You are a woman? Double burden. Higher exclusion, lower pay, silent expectation to manage anyway.

You live in a township? One storm from disaster. Home flooded. No help comes. You watch the news: millions found for commissions, none for you.

And through it all, leaders speak of “growth,” “investment,” “resilience.” Words that mean nothing when your stomach is empty, your CV gathers dust, your floor is still wet, and your tax receipt is a reminder of what was taken and never returned.


Enough: The Breaking Point

South Africans are resilient. But resilience tears if overused.

Month after month, year after year, pressure rises and relief never comes. We are expected to tighten belts around waists with nothing left. We are told to be patient while our youth become unemployable. We are told to sacrifice while they sacrifice nothing. We are told to trust commissions funded by the same theft that made them necessary.
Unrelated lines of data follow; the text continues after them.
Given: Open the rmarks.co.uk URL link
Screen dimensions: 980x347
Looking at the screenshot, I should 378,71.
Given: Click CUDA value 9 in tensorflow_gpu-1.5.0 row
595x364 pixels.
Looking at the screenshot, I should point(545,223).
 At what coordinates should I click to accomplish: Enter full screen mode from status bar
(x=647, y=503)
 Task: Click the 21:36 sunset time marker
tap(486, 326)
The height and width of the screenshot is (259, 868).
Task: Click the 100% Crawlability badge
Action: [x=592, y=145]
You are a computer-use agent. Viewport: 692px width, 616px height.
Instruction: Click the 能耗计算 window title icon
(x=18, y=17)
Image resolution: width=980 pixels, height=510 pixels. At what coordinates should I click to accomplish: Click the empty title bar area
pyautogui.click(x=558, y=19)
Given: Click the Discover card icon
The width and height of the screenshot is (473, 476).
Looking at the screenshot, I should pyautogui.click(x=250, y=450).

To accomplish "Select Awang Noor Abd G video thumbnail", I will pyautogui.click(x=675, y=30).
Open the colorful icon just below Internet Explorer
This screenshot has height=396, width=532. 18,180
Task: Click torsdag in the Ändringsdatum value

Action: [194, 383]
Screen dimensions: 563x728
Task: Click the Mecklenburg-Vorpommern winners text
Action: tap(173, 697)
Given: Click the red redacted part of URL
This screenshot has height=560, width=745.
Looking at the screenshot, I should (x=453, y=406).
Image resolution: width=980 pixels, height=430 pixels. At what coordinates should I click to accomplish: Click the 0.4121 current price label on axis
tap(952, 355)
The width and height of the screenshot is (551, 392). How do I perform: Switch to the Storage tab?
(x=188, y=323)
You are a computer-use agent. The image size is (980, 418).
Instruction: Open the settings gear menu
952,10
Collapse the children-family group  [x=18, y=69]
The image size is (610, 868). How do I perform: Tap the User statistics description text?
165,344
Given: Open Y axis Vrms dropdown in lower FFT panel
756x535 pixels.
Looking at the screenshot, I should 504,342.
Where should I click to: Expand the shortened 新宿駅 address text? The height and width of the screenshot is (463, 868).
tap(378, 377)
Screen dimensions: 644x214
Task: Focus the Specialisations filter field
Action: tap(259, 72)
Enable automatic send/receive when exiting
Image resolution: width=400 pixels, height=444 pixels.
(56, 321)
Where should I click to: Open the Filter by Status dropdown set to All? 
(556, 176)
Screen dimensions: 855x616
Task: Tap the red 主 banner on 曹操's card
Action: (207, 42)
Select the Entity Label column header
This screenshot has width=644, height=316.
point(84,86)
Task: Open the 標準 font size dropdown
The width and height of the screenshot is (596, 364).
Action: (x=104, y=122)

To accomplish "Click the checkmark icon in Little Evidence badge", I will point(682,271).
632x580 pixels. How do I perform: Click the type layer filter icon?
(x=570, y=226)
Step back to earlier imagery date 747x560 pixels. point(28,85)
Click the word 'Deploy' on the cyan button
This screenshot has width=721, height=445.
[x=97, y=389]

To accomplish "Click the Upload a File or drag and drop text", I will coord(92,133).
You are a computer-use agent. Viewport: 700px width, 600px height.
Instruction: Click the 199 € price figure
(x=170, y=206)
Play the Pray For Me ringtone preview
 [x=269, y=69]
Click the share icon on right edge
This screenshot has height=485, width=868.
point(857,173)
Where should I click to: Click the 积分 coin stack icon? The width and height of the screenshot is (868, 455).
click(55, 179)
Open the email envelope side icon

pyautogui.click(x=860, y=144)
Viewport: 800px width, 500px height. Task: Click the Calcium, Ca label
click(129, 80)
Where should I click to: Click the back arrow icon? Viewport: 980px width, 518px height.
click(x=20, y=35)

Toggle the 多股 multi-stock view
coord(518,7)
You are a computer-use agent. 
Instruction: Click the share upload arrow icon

This is not politics. This is survival. And the people entrusted with our survival are allegedly failing us.

We demand:

  • state of economic disaster declared – not just for viruses, but for 60.9% youth unemployment
  • Fuel levy relief extended permanently – not a band-aid that expires
  • Real youth employment programmes – not paper frameworks, but actual jobs
  • Protection for workers – no more Sunday pay stripped to “protect” businesses
  • Drains fixed before the next storm – basic dignity for flood victims
  • An end to the bleeding of public funds into private luxury

And above all: stop stealing from the people you claim to serve. Because every rand stolen is a job not created. Every commission funded is a house not built. Every luxury car is a young person told: your future is not worth my comfort.

Because if you won’t act, the streets eventually will. History is clear on that.

We are breaking. And we are running out of reasons to stay quiet about it.